# [Supplied text]
☆ ☆ ☆

PITTSBURGH (AP) - He’s got one second - maybe two - to save himself.
All his training, all his life’s experience and skill will be tested in this one moment.
It’s to be, or not to be - frozen for 150 years in a diorama popularly known as “Arab Courier Attacked by Lions.”
That it’s a lion, mid-lunge, that’s upon him. that his camel mount is going down. that he’s got nothing but a dagger to defend himself. those are the exotic details.
He is us. We sense it.
“The visual drama is stopping you in your tracks,” says Erin Peters, assistant curator of science and research at the Carnegie Museum of Natural History.
The courier’s uncertain fate has transfixed generations of Pittsburghers. He transfixed New Yorkers before that. He made the throngs pause in 1876 Philadelphia at the Centennial Exposition, and in Paris at the Exposition Universelle of 1867.
The world comes after us all.
Of course we’re safe from actual lions, here in the city, but this taxidermied fright whispers our “civilized” routines will not protect us.
Death’s so close he can feel its breath.
Hamlet contemplates Yorick in the boneyard.
The world comes for us, and how we meet it determines our fate and our fame.
We know from old photos the courier stared his full-on.
But we now also know - thanks to CT scans and X-rays - that he is more than a mannequin. Under the brown pigments, beneath the sculpted plaster, behind those hazel glass eyes is a real human skull.
Alas, we know not whose.

☆ ☆ ☆

# [Stored records]
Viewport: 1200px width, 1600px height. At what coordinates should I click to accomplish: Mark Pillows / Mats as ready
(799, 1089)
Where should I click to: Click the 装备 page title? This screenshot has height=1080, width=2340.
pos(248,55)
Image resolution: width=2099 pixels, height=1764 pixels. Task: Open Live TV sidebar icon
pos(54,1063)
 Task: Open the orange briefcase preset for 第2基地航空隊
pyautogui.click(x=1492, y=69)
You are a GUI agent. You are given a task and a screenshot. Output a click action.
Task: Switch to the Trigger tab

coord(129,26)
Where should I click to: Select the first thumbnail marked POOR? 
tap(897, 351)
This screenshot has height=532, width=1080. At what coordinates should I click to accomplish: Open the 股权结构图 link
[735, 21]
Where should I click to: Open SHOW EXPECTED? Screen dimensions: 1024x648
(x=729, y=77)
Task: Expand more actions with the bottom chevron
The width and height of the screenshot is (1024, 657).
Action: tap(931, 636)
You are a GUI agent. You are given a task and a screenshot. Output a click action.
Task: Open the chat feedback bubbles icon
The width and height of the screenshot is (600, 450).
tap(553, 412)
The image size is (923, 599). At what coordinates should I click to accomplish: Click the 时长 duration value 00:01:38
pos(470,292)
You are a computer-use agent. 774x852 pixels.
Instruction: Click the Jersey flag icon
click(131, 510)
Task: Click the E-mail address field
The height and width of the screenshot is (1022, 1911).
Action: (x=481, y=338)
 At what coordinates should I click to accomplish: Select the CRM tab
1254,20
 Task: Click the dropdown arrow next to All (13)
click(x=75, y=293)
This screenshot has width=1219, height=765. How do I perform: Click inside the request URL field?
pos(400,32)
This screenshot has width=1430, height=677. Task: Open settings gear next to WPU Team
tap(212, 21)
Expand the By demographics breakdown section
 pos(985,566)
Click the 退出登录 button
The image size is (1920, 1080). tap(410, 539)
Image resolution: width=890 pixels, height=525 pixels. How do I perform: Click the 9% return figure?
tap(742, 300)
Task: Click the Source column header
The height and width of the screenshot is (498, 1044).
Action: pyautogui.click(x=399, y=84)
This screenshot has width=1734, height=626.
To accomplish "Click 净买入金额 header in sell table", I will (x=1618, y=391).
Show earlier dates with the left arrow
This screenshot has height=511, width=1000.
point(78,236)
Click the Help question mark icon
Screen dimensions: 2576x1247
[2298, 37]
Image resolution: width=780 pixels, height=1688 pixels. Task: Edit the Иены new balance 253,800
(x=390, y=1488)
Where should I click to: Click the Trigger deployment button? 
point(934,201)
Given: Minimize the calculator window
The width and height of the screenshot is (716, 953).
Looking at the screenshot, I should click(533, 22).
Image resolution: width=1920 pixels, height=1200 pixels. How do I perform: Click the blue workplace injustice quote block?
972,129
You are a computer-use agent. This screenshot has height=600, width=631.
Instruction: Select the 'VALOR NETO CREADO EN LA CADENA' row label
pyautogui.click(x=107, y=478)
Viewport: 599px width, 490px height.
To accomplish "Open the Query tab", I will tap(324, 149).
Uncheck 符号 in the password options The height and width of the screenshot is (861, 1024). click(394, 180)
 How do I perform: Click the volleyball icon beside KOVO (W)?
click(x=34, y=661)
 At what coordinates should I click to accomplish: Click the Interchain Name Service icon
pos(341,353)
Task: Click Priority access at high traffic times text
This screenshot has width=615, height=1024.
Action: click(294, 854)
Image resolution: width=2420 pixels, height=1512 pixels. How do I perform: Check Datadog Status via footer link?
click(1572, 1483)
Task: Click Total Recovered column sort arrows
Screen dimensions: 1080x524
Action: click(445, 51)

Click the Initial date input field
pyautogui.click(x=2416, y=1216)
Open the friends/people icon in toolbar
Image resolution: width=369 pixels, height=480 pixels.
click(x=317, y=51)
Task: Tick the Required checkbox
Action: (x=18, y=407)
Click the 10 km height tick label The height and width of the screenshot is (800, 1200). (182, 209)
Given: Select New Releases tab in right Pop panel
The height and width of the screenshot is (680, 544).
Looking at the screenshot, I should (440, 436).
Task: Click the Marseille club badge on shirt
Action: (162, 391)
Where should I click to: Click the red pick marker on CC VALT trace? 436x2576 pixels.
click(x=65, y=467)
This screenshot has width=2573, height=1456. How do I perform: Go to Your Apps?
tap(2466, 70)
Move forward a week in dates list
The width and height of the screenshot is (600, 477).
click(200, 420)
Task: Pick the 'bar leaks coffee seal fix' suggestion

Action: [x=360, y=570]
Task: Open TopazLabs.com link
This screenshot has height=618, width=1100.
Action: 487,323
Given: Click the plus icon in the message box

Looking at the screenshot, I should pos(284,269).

☆ ☆ ☆

# [Directives]
**A)** Extract from the diorama article the passage that begins with the words containing "He is us. We" and ends with "of Natural History.", word for word.
**B)** Copy the listing word for word, from the line containing "Task: Click Total" to the final line of the listing, including both.
The diorama article and the listing are separate, unrelated material.

# [Task responses]
**A)**
He is us. We sense it.
“The visual drama is stopping you in your tracks,” says Erin Peters, assistant curator of science and research at the Carnegie Museum of Natural History.

**B)**
Task: Click Total Recovered column sort arrows
Screen dimensions: 1080x524
Action: click(445, 51)

Click the Initial date input field
pyautogui.click(x=2416, y=1216)
Open the friends/people icon in toolbar
Image resolution: width=369 pixels, height=480 pixels.
click(x=317, y=51)
Task: Tick the Required checkbox
Action: (x=18, y=407)
Click the 10 km height tick label The height and width of the screenshot is (800, 1200). (182, 209)
Given: Select New Releases tab in right Pop panel
The height and width of the screenshot is (680, 544).
Looking at the screenshot, I should (440, 436).
Task: Click the Marseille club badge on shirt
Action: (162, 391)
Where should I click to: Click the red pick marker on CC VALT trace? 436x2576 pixels.
click(x=65, y=467)
This screenshot has width=2573, height=1456. How do I perform: Go to Your Apps?
tap(2466, 70)
Move forward a week in dates list
The width and height of the screenshot is (600, 477).
click(200, 420)
Task: Pick the 'bar leaks coffee seal fix' suggestion

Action: [x=360, y=570]
Task: Open TopazLabs.com link
This screenshot has height=618, width=1100.
Action: 487,323
Given: Click the plus icon in the message box

Looking at the screenshot, I should pos(284,269).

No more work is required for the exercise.